EXCERPTED DATA Start Marker
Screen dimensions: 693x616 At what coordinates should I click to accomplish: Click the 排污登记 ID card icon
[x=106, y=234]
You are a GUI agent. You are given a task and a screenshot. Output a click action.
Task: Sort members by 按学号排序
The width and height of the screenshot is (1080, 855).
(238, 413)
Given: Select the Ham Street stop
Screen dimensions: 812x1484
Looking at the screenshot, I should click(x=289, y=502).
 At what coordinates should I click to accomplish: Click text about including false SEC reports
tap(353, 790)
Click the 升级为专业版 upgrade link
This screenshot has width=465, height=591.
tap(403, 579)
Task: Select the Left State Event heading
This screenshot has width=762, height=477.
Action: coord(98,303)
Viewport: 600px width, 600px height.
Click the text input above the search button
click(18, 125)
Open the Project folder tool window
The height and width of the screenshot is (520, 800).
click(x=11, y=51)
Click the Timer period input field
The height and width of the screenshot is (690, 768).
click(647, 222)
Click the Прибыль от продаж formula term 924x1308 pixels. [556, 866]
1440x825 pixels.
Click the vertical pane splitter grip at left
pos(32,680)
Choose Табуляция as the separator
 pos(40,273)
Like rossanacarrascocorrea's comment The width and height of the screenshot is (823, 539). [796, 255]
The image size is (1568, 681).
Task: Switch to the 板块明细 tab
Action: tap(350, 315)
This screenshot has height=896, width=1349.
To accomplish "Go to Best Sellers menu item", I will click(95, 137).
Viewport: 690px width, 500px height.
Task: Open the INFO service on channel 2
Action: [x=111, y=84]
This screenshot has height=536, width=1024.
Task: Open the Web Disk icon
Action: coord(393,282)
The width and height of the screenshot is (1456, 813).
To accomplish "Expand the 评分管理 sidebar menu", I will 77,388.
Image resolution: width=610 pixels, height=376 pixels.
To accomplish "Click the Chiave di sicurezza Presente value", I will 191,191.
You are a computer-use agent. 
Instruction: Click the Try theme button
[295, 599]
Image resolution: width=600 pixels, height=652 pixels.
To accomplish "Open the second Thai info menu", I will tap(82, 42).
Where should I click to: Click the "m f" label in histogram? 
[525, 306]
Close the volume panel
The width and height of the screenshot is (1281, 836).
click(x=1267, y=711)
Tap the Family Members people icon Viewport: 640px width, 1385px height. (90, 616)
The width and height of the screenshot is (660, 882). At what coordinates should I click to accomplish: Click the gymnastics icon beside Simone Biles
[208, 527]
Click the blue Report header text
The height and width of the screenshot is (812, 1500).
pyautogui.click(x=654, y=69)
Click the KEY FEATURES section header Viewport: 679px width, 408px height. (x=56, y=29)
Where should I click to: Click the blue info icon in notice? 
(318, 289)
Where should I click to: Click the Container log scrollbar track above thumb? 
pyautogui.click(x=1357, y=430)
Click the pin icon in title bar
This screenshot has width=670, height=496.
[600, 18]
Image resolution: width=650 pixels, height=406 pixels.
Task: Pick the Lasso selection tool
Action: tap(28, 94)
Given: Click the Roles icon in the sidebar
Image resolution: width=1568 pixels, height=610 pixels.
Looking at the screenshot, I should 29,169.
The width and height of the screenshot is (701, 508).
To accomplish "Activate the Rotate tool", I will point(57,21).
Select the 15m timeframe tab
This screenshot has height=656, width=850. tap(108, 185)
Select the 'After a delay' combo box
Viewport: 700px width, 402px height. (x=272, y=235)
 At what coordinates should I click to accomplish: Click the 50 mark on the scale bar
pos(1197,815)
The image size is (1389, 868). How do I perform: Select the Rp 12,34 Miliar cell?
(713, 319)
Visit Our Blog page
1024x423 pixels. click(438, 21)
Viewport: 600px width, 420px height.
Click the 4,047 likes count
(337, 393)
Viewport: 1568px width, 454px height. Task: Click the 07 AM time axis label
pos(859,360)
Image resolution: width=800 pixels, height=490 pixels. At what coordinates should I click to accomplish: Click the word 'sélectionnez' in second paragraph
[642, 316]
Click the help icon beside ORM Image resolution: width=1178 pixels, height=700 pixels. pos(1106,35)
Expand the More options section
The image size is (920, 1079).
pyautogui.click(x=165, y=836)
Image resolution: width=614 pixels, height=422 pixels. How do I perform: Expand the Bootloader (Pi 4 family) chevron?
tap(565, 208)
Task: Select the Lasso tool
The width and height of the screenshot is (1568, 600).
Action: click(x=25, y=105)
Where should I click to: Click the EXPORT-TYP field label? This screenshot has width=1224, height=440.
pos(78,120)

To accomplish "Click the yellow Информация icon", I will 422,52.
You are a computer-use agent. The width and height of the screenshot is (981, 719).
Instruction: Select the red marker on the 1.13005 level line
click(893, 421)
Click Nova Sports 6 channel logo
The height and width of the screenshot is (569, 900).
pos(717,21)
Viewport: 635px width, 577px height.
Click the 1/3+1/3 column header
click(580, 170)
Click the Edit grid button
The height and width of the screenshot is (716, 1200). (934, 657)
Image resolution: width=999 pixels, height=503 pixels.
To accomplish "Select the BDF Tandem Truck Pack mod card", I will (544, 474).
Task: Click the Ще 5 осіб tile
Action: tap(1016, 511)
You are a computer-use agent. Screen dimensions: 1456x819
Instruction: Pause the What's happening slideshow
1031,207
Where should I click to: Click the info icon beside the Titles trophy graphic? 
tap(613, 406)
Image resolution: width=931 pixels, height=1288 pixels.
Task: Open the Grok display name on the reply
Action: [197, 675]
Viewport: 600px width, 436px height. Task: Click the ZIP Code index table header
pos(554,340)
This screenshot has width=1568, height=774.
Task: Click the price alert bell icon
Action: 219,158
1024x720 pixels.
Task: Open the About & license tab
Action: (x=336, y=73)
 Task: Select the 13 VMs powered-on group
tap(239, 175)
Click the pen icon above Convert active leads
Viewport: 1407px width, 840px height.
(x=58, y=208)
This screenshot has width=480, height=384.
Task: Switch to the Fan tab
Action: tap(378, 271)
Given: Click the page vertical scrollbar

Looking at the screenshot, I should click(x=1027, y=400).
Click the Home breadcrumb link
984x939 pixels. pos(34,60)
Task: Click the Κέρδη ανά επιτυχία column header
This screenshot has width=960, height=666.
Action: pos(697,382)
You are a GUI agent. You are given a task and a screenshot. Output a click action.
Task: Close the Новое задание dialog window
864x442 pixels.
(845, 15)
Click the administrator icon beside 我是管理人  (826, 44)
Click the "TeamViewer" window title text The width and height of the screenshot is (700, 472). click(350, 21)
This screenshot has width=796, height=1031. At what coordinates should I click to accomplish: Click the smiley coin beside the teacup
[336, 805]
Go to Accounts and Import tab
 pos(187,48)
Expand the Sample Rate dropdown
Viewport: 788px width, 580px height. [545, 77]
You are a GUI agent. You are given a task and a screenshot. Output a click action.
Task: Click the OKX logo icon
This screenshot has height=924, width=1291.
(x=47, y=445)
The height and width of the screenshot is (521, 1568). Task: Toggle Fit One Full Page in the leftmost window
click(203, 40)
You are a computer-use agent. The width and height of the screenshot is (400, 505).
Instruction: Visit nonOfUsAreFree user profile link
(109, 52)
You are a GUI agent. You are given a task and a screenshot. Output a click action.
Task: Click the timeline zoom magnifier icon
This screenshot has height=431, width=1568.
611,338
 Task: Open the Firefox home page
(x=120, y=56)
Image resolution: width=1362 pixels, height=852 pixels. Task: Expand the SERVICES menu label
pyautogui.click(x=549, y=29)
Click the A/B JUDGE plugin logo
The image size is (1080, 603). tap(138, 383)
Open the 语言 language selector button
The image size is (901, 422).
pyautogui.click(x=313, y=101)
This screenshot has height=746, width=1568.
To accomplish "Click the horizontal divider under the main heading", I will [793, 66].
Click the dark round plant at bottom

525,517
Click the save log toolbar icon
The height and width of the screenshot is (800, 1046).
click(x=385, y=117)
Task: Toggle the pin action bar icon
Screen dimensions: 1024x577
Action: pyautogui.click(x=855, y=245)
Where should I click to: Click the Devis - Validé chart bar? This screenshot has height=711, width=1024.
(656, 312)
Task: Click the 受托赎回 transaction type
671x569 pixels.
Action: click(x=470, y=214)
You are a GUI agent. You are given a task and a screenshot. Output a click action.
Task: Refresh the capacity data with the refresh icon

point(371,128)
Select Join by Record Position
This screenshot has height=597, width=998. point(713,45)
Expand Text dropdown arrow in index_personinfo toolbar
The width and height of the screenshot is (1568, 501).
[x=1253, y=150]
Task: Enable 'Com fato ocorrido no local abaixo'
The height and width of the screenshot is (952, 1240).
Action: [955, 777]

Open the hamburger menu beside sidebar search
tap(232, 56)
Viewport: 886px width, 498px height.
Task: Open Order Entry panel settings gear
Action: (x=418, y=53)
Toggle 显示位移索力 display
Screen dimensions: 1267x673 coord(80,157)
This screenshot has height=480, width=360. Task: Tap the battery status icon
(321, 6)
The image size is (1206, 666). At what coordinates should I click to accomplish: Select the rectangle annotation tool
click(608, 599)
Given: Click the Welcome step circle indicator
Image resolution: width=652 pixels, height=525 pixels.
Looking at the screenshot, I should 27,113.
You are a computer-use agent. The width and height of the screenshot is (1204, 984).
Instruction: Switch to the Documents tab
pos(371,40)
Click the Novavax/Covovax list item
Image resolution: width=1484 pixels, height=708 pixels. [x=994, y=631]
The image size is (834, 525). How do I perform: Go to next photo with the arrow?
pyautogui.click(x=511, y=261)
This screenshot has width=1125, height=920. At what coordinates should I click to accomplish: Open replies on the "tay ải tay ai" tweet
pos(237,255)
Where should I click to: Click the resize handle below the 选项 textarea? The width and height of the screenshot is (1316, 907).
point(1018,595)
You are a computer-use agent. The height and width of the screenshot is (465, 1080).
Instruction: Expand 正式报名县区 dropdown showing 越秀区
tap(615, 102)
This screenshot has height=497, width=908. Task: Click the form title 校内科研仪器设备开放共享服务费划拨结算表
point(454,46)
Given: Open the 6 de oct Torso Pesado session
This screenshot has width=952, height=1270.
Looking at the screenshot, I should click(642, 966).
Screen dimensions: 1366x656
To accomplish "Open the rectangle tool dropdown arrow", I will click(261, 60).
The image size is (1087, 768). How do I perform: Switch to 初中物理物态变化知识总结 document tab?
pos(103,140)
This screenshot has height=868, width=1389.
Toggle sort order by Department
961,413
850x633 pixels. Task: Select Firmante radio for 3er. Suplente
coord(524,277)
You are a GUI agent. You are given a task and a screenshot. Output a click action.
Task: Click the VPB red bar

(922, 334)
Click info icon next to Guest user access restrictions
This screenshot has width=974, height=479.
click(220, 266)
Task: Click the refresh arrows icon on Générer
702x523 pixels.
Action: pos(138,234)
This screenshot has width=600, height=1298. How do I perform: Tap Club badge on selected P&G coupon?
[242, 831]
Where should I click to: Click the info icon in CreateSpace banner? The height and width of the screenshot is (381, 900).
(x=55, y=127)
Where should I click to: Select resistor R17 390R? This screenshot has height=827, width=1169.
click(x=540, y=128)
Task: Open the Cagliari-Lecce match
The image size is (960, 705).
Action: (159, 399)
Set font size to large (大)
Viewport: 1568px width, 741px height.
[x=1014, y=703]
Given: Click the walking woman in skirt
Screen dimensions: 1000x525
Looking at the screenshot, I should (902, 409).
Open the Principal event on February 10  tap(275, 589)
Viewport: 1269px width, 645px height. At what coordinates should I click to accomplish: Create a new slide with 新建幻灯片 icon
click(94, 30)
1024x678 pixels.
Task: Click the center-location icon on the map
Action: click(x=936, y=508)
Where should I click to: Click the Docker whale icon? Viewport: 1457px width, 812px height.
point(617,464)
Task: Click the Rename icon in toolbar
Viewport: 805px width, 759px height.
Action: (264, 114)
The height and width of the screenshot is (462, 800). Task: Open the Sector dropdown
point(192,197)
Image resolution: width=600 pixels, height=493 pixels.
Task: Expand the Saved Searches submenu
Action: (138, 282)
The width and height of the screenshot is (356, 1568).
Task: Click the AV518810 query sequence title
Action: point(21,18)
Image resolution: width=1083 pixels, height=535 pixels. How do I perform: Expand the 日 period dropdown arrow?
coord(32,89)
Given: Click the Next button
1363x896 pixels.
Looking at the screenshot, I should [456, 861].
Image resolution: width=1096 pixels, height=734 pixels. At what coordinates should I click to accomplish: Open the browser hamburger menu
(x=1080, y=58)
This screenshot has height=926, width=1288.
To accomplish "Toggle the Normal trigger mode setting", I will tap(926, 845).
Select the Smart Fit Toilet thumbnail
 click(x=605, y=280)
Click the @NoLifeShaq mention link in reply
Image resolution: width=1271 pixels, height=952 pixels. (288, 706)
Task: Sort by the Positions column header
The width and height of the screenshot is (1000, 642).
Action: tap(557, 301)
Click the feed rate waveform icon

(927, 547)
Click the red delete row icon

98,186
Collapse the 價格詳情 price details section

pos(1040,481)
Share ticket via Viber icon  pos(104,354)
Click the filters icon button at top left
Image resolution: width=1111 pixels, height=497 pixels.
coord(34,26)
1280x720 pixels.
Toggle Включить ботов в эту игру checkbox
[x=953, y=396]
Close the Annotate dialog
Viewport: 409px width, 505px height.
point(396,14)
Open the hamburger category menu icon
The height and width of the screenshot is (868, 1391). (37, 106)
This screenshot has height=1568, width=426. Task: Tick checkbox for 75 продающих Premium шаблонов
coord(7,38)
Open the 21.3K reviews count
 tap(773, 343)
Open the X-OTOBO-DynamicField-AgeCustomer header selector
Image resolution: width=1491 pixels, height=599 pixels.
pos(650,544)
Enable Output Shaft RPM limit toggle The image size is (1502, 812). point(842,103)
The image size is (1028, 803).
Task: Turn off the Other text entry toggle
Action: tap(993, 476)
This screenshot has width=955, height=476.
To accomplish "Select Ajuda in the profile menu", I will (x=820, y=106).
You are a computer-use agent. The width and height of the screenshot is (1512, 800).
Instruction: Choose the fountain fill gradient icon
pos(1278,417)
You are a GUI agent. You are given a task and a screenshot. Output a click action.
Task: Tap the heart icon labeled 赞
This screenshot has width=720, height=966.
EXCERPTED DATA End Marker
• **PROMPT**: If a line of the entries above includes the word "dialog", count it; then state the total and nothing else.

• **RESULT OF THIS EXERCISE**: 2